Thanks for the reply.

So how can I deliver mail from our users to our hosted domains? It's 
not connecting to its own port. The MSA has 587, the MX has 25. 
[127.0.0.1]:25 is my own IP address (from the POV of the MSA) but not 
my port.

> That is what proxy_interfaces and inet_interfaces are for.

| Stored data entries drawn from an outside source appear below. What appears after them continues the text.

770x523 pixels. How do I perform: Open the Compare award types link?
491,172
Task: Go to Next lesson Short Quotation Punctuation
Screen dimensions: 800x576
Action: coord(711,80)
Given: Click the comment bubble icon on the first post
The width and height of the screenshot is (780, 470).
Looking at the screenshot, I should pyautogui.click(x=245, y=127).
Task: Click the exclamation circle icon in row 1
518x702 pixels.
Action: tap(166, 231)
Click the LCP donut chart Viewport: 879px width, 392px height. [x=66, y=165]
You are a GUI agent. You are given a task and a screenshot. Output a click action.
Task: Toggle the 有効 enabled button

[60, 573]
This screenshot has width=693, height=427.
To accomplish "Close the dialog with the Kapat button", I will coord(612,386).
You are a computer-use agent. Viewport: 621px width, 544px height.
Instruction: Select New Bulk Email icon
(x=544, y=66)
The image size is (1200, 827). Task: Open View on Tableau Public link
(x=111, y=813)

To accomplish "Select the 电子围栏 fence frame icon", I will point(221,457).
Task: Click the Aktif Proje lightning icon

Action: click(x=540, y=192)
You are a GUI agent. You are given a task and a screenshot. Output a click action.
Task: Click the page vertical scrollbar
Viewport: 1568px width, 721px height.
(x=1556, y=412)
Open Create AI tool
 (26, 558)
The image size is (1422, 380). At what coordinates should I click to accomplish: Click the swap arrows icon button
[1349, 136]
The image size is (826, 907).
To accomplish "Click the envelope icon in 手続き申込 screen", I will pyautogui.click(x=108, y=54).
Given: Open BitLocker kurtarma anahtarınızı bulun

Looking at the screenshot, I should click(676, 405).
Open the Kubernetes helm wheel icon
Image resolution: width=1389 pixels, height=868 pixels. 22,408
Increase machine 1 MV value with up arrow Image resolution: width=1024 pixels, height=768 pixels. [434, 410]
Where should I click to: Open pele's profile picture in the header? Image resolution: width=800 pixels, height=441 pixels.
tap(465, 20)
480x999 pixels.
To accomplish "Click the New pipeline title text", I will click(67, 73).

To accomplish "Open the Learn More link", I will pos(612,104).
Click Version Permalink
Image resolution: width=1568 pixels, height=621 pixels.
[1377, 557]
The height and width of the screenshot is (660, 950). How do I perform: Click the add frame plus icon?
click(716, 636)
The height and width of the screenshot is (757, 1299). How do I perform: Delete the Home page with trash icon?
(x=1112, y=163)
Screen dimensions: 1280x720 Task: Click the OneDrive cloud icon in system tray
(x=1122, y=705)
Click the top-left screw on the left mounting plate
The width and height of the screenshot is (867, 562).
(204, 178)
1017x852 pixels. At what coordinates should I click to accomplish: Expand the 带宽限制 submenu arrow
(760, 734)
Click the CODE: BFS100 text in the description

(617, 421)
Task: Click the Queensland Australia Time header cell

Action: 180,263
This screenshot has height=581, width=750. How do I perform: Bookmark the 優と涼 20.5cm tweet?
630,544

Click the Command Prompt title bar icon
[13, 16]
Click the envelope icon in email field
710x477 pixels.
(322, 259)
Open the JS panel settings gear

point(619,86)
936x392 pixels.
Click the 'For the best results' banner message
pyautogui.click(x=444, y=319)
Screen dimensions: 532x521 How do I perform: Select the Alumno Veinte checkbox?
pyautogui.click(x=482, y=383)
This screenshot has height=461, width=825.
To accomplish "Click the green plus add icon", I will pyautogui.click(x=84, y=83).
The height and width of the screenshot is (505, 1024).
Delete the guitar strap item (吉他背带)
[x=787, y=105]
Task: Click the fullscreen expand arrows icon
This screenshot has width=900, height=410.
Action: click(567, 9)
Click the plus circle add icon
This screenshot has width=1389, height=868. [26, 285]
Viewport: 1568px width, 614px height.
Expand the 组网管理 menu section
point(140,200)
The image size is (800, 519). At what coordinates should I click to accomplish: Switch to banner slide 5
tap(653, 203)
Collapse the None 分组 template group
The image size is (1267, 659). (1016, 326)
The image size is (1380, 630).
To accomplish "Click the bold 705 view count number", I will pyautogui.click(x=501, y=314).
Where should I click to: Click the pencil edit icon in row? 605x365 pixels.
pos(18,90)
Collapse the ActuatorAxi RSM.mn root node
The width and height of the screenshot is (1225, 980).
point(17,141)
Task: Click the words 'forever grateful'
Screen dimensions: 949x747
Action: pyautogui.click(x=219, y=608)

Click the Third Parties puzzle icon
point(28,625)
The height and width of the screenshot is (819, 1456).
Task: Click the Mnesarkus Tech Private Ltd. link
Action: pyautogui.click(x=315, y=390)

It should be no problem to use an additional RFC 1918 address and set 
inet_interfaces. I guess that's the solution to this. The MSA can 
have 172.16.5.87 for example, and the MX can have 172.16.0.25 (both 
being in the same /16, that is.)

I'm thinking the MSA would *not* set proxy_interfaces unless a 
different NATed IP address is used. And two external IP addresses 
should not be needed. The MX instance is the one which should be 
concerned with looping.

> When Postfix is properly configured it will understand that
> [my.ip.address] is the MTA itself.
> 
> Postfix requires that a NAT performs the following translations:
> 
> - With inbound traffic, translate the public MTA destination IP
>   address into the private MTA destination IP address.
> 
> - With outbound traffic, translate the private MTA source IP address
>   into the public MTA source IP address.
> 
> No other translations. In particular, no translations of the remote
> MTA IP address or port.
> 
> In addition, proxy_interfaces needs to specfy the external MTA IP
> address.

Right, I have that set for the MX instance, but again, can't see why 
it would matter for the MSA. Just let it send on, because the MX 
instance will get it and deal with it.

On some more thought, I'm still seeing a problem here, one which is 
potentially more serious.

If the MSA uses check_recipient_mx_access to translate 
my.exter.nal.ip to 172.16.0.25 (the MX instance's IP) there could 
still be a problem with multi-RCPT mail. Suppose:

RCPT TO:<user@hosted.example>
RCPT TO:<user@moved.example>

Hosted.example's MX name resolves to my.exter.nal.ip. Moved.example 
now has hosting through a different provider. My 
check_recipient_mx_access hack sends this mail to the MX instance, 
which lo and behold, thinks it still hosts moved.example mail.

So it's looking like the only completely safe solution is an 
alternate DNS view, so that hosted.example's MX name resolves to 
172.16.0.25?

Thanks for the reply, enjoy your weekend.